The diet is based on the theory that we are overloading our palates with different flavors and are consequently so interested in them that we are never satisfied. According to the analogy given in the book, if we tempt ourselves with a taste of something, we will never be satisfied until we have a lot of it. The more flavors we allow ourselves, the more flavors we will want to eat. Dr. Katz says that by focusing on one "flavor intense" food each day, cravings can be overcome.

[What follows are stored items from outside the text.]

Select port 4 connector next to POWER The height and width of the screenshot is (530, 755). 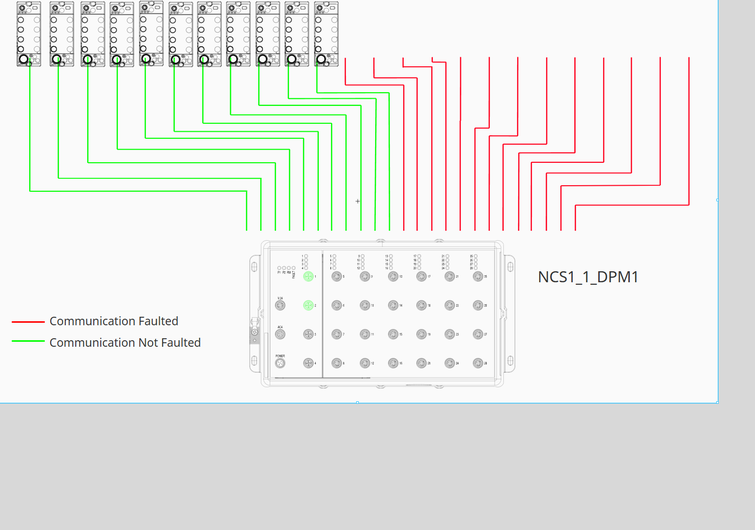[309, 363]
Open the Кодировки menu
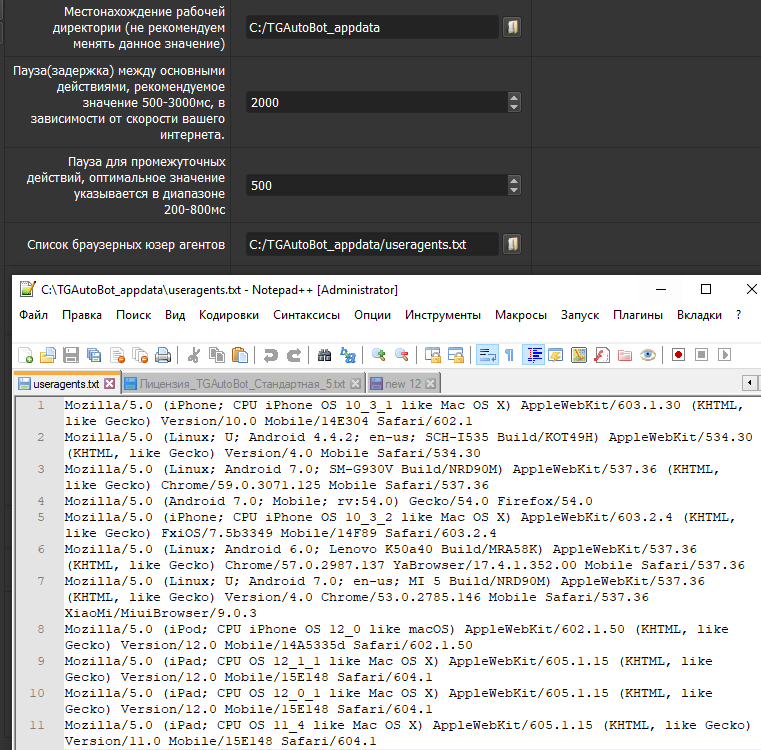Viewport: 761px width, 750px height. (x=229, y=315)
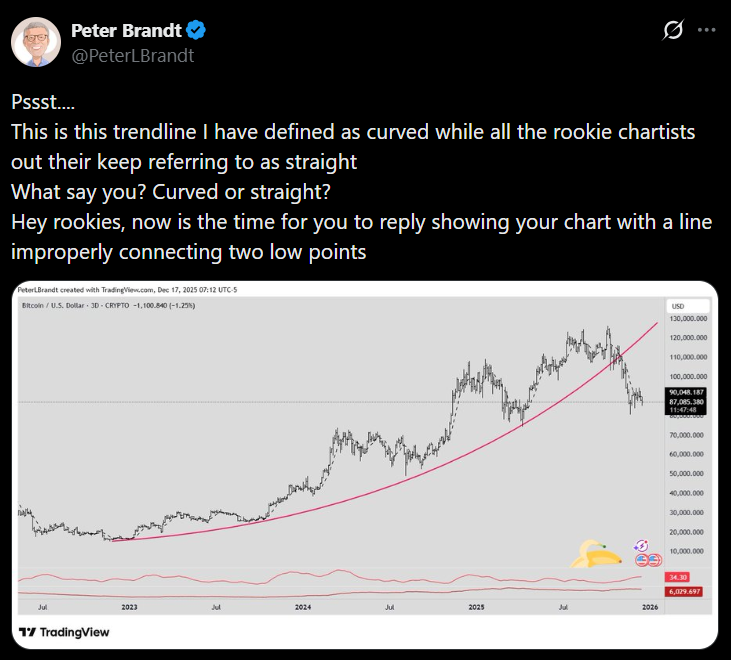Click the banana icon on the chart
The height and width of the screenshot is (660, 731).
(x=597, y=553)
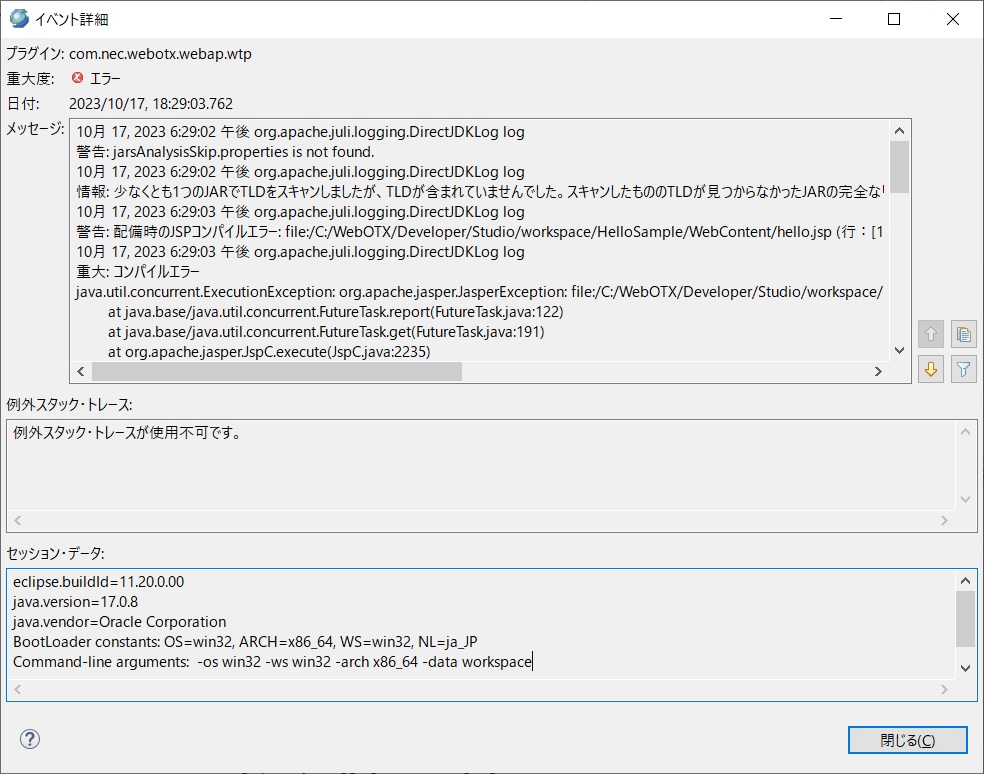Click message pane horizontal scroll right arrow

click(878, 371)
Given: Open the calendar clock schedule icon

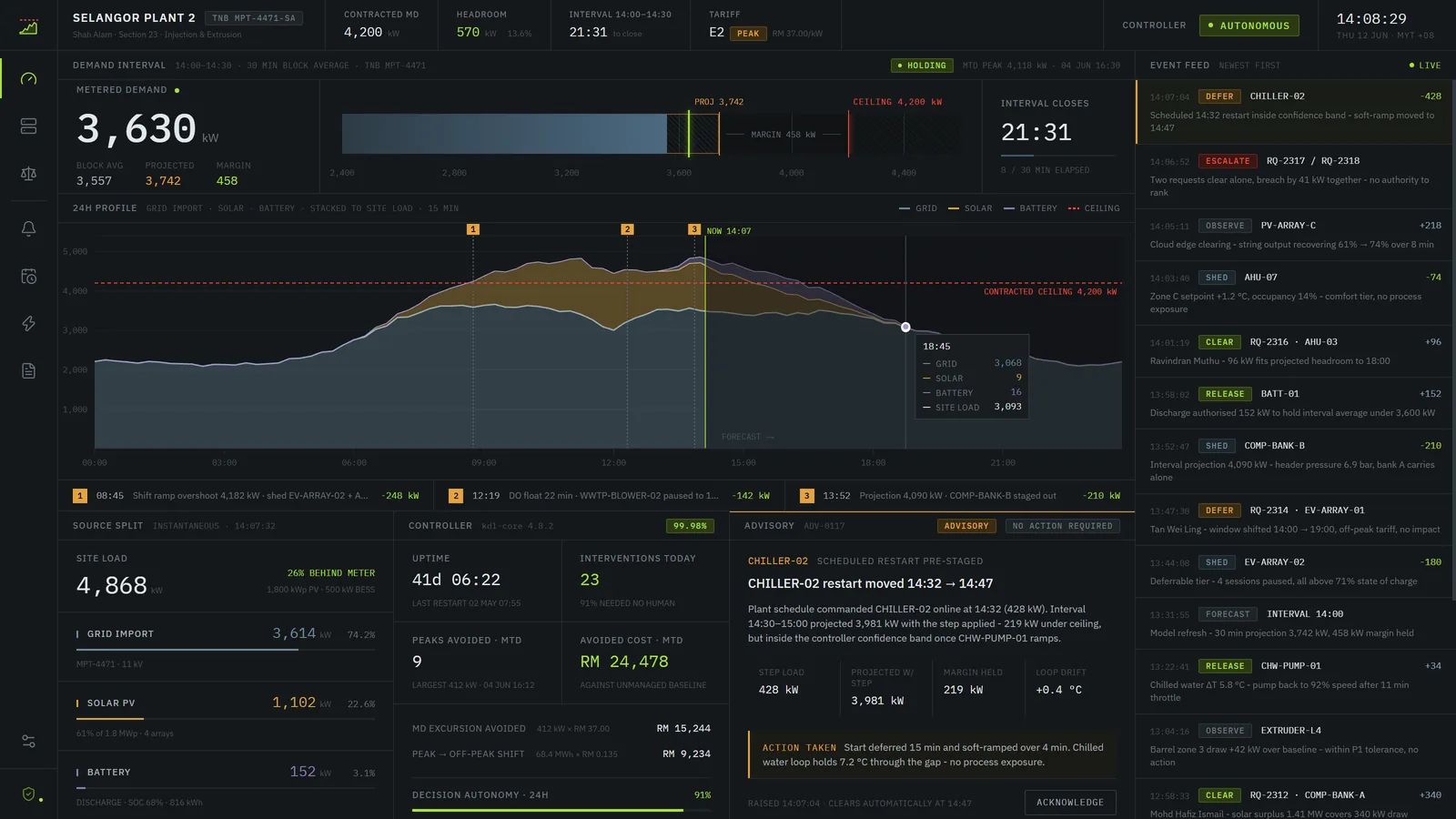Looking at the screenshot, I should click(28, 276).

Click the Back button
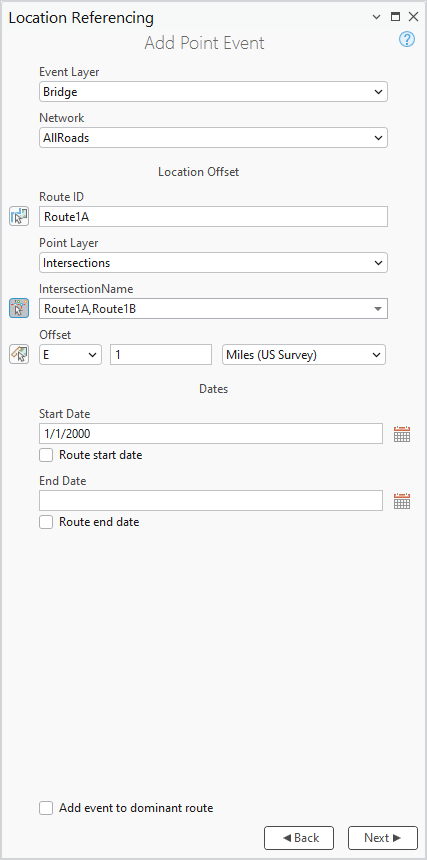299,838
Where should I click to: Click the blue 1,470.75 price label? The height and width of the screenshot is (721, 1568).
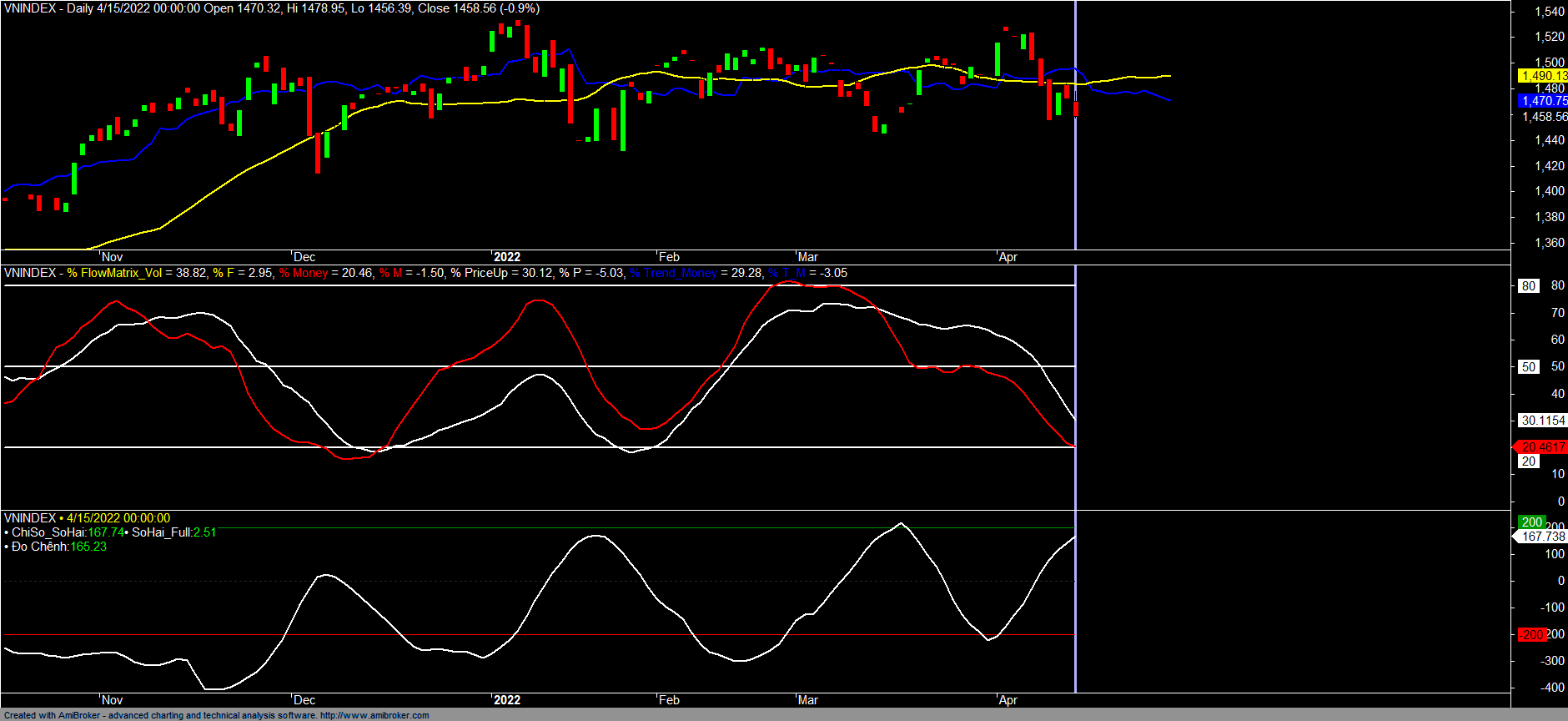[1542, 101]
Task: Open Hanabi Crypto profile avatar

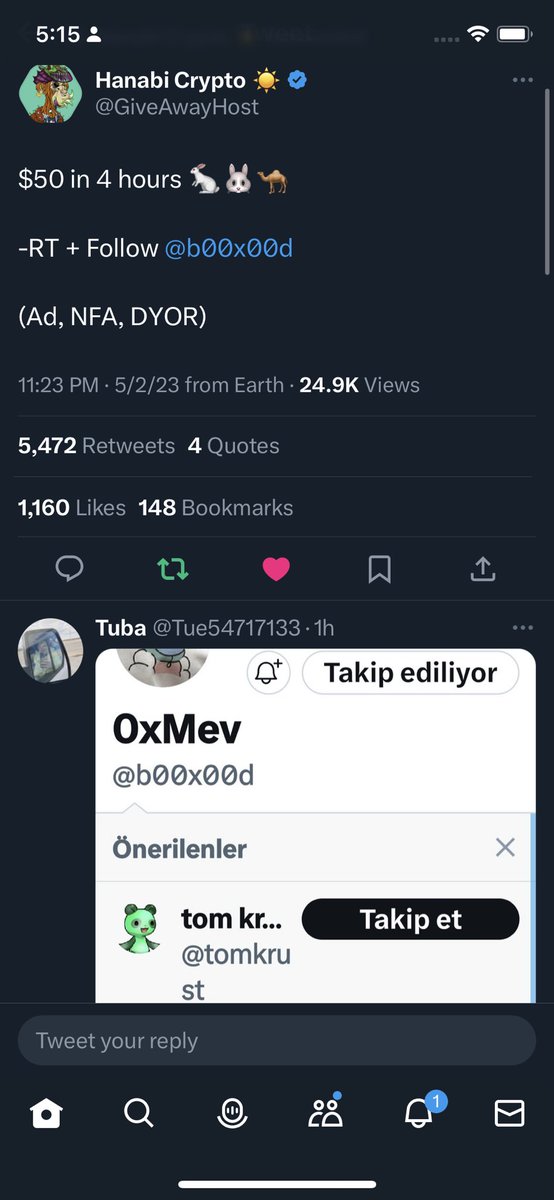Action: pos(49,95)
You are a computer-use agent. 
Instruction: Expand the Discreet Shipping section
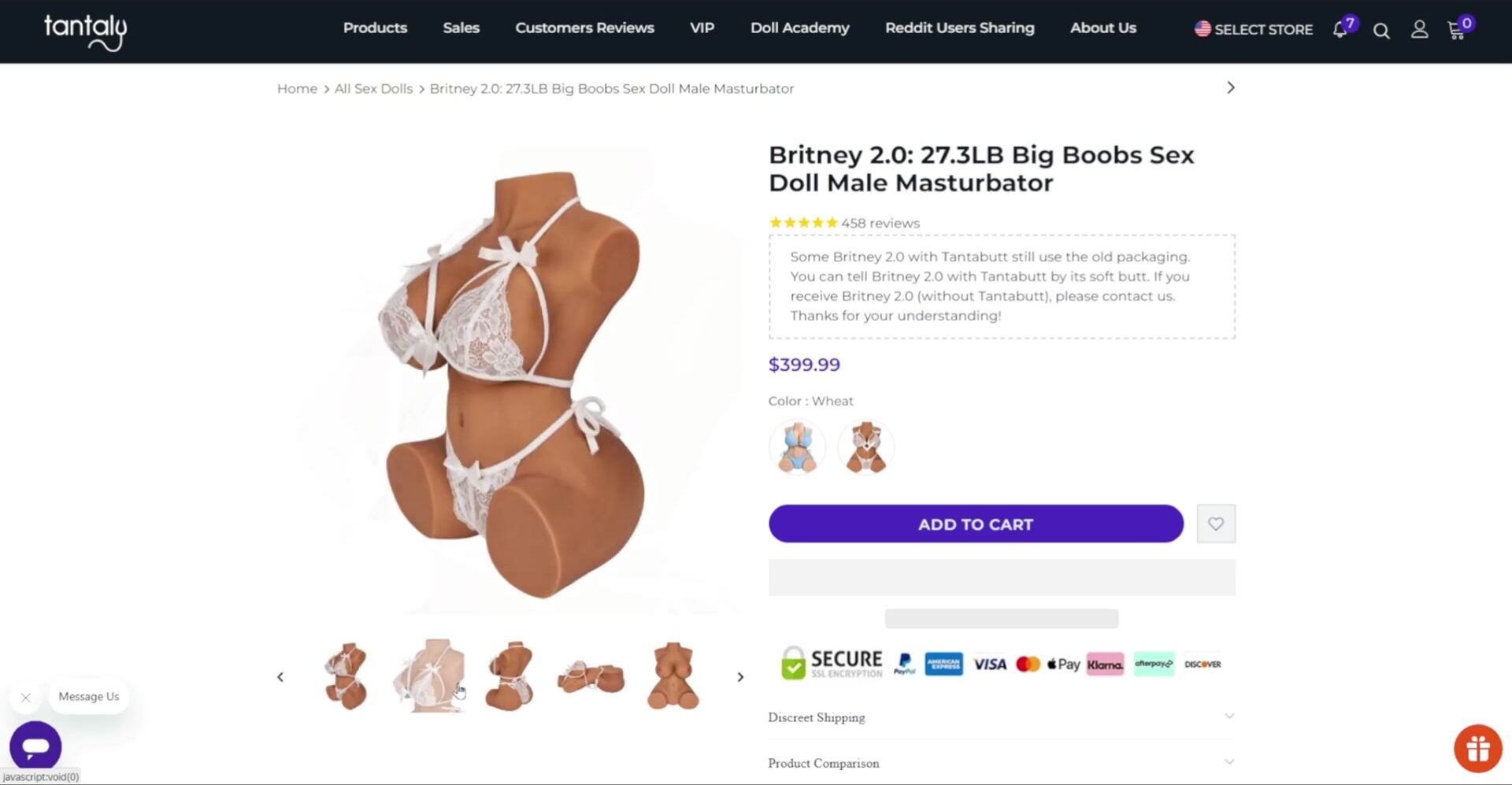coord(1000,717)
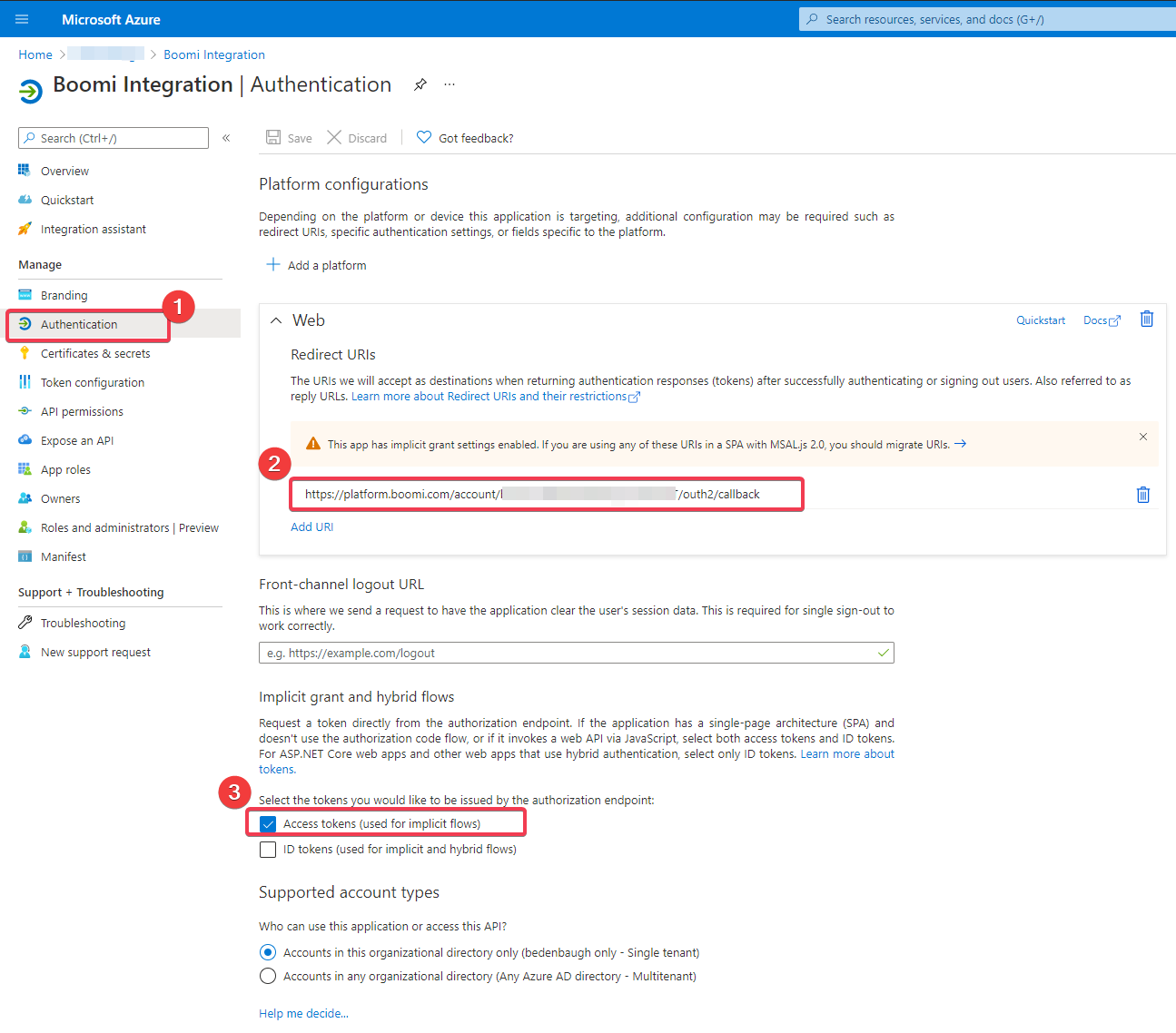Open the API permissions section
1176x1033 pixels.
click(x=82, y=411)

The diet calls for having a different flavor each day - pineapple on Monday, apple day on Tuesday, thyme on Wednesday, and so on. The sample menu for Apple Day calls for such meals as a smoothie for breakfast and an apple fennel barley salad for lunch. The total calorie count of the day is under 1500 and though the diet specifically claims that it involves "No Measuring Portions" and no restrictions on what you can eat, it still calls for 1/2 cup of applesauce for the snack. Another menu calls for a "snack" of 5 crackers, with no lunch on that day. The 6 bran pretzel sticks and 1/4 cup cottage cheese that serves as a snack on thyme day is another that sounds as though it involves both counting and measuring, even if its not specifically calories.

This diet is nothing new. It's simply the common sense of not eating too much disguised with a weak attempt at flavoring.